» Records for processing
++++++++
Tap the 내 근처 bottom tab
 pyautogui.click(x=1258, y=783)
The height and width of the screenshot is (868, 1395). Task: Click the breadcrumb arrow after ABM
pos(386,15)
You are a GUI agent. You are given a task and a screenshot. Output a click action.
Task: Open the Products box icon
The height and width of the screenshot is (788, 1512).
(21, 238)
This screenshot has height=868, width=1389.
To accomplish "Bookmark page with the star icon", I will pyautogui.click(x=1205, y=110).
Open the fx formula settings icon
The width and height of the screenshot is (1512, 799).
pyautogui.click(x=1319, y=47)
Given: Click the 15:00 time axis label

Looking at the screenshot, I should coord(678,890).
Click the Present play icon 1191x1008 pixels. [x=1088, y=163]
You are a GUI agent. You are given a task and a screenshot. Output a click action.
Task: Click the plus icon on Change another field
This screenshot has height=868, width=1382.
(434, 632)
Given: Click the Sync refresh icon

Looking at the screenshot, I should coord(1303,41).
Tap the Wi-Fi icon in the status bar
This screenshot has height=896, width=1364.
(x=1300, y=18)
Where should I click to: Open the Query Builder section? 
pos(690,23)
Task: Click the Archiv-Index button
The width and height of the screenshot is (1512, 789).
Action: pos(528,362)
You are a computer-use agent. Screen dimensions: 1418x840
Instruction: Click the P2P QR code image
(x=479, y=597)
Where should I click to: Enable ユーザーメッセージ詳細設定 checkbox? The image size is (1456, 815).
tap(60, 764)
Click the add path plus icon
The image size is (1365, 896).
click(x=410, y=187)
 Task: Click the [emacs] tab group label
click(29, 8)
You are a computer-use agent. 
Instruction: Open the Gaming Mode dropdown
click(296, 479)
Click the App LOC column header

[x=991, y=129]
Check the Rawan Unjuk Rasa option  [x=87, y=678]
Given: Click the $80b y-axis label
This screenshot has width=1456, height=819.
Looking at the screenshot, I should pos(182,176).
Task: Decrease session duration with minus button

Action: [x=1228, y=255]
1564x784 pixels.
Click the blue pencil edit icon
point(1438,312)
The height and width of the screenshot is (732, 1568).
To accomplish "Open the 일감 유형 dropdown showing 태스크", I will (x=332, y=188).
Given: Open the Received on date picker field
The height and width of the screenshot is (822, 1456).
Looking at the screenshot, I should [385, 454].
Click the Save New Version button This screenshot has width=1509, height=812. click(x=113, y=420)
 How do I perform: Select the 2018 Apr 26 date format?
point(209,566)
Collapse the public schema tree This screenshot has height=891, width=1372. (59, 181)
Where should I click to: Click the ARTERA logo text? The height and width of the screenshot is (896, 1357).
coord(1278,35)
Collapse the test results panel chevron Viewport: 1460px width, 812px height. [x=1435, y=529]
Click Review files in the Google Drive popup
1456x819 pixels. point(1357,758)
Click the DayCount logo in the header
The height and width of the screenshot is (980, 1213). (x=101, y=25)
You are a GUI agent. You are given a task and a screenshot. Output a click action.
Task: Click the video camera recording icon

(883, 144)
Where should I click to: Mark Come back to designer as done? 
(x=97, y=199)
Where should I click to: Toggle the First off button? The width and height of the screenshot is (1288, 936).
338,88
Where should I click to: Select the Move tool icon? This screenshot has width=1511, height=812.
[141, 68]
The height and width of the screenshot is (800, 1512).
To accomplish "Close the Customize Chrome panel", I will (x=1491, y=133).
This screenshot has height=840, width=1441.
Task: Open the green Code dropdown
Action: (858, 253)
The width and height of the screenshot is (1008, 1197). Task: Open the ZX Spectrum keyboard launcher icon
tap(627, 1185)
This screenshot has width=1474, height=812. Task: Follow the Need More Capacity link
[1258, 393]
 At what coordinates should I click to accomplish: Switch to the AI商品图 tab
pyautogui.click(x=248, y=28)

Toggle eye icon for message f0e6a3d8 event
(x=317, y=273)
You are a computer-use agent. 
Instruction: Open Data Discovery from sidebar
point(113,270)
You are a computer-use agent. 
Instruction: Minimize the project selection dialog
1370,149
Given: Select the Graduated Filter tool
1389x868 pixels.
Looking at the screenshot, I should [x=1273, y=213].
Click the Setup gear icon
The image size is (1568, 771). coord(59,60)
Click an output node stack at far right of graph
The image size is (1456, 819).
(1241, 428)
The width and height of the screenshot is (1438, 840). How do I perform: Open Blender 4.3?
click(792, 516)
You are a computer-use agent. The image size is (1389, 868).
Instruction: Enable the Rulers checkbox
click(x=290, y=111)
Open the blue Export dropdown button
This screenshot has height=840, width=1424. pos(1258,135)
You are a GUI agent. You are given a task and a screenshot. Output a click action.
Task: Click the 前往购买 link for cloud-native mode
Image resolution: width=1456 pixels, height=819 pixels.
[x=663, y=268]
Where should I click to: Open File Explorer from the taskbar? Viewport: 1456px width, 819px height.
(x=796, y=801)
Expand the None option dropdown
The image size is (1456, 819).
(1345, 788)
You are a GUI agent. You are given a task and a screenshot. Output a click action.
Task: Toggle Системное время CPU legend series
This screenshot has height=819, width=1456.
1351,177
++++++++
Give the material above back in full, exactly as written.

Tap the 내 근처 bottom tab
 pyautogui.click(x=1258, y=783)
The height and width of the screenshot is (868, 1395). Task: Click the breadcrumb arrow after ABM
pos(386,15)
You are a GUI agent. You are given a task and a screenshot. Output a click action.
Task: Open the Products box icon
The height and width of the screenshot is (788, 1512).
(21, 238)
This screenshot has height=868, width=1389.
To accomplish "Bookmark page with the star icon", I will pyautogui.click(x=1205, y=110).
Open the fx formula settings icon
The width and height of the screenshot is (1512, 799).
pyautogui.click(x=1319, y=47)
Given: Click the 15:00 time axis label

Looking at the screenshot, I should coord(678,890).
Click the Present play icon 1191x1008 pixels. [x=1088, y=163]
You are a GUI agent. You are given a task and a screenshot. Output a click action.
Task: Click the plus icon on Change another field
This screenshot has height=868, width=1382.
(434, 632)
Given: Click the Sync refresh icon

Looking at the screenshot, I should coord(1303,41).
Tap the Wi-Fi icon in the status bar
This screenshot has height=896, width=1364.
(x=1300, y=18)
Where should I click to: Open the Query Builder section? 
pos(690,23)
Task: Click the Archiv-Index button
The width and height of the screenshot is (1512, 789).
Action: pos(528,362)
You are a computer-use agent. Screen dimensions: 1418x840
Instruction: Click the P2P QR code image
(x=479, y=597)
Where should I click to: Enable ユーザーメッセージ詳細設定 checkbox? The image size is (1456, 815).
tap(60, 764)
Click the add path plus icon
The image size is (1365, 896).
click(x=410, y=187)
 Task: Click the [emacs] tab group label
click(29, 8)
You are a computer-use agent. 
Instruction: Open the Gaming Mode dropdown
click(296, 479)
Click the App LOC column header

[x=991, y=129]
Check the Rawan Unjuk Rasa option  [x=87, y=678]
Given: Click the $80b y-axis label
This screenshot has width=1456, height=819.
Looking at the screenshot, I should pos(182,176).
Task: Decrease session duration with minus button

Action: [x=1228, y=255]
1564x784 pixels.
Click the blue pencil edit icon
point(1438,312)
The height and width of the screenshot is (732, 1568).
To accomplish "Open the 일감 유형 dropdown showing 태스크", I will (x=332, y=188).
Given: Open the Received on date picker field
The height and width of the screenshot is (822, 1456).
Looking at the screenshot, I should [385, 454].
Click the Save New Version button This screenshot has width=1509, height=812. click(x=113, y=420)
 How do I perform: Select the 2018 Apr 26 date format?
point(209,566)
Collapse the public schema tree This screenshot has height=891, width=1372. (59, 181)
Where should I click to: Click the ARTERA logo text? The height and width of the screenshot is (896, 1357).
coord(1278,35)
Collapse the test results panel chevron Viewport: 1460px width, 812px height. [x=1435, y=529]
Click Review files in the Google Drive popup
1456x819 pixels. point(1357,758)
Click the DayCount logo in the header
The height and width of the screenshot is (980, 1213). (x=101, y=25)
You are a GUI agent. You are given a task and a screenshot. Output a click action.
Task: Click the video camera recording icon

(883, 144)
Where should I click to: Mark Come back to designer as done? 
(x=97, y=199)
Where should I click to: Toggle the First off button? The width and height of the screenshot is (1288, 936).
338,88
Where should I click to: Select the Move tool icon? This screenshot has width=1511, height=812.
[141, 68]
The height and width of the screenshot is (800, 1512).
To accomplish "Close the Customize Chrome panel", I will (x=1491, y=133).
This screenshot has height=840, width=1441.
Task: Open the green Code dropdown
Action: (858, 253)
The width and height of the screenshot is (1008, 1197). Task: Open the ZX Spectrum keyboard launcher icon
tap(627, 1185)
This screenshot has width=1474, height=812. Task: Follow the Need More Capacity link
[1258, 393]
 At what coordinates should I click to accomplish: Switch to the AI商品图 tab
pyautogui.click(x=248, y=28)

Toggle eye icon for message f0e6a3d8 event
(x=317, y=273)
You are a computer-use agent. 
Instruction: Open Data Discovery from sidebar
point(113,270)
You are a computer-use agent. 
Instruction: Minimize the project selection dialog
1370,149
Given: Select the Graduated Filter tool
1389x868 pixels.
Looking at the screenshot, I should [x=1273, y=213].
Click the Setup gear icon
The image size is (1568, 771). coord(59,60)
Click an output node stack at far right of graph
The image size is (1456, 819).
(1241, 428)
The width and height of the screenshot is (1438, 840). How do I perform: Open Blender 4.3?
click(792, 516)
You are a computer-use agent. The image size is (1389, 868).
Instruction: Enable the Rulers checkbox
click(x=290, y=111)
Open the blue Export dropdown button
This screenshot has height=840, width=1424. pos(1258,135)
You are a GUI agent. You are given a task and a screenshot. Output a click action.
Task: Click the 前往购买 link for cloud-native mode
Image resolution: width=1456 pixels, height=819 pixels.
[x=663, y=268]
Where should I click to: Open File Explorer from the taskbar? Viewport: 1456px width, 819px height.
(x=796, y=801)
Expand the None option dropdown
The image size is (1456, 819).
(1345, 788)
You are a GUI agent. You are given a task and a screenshot. Output a click action.
Task: Toggle Системное время CPU legend series
This screenshot has height=819, width=1456.
1351,177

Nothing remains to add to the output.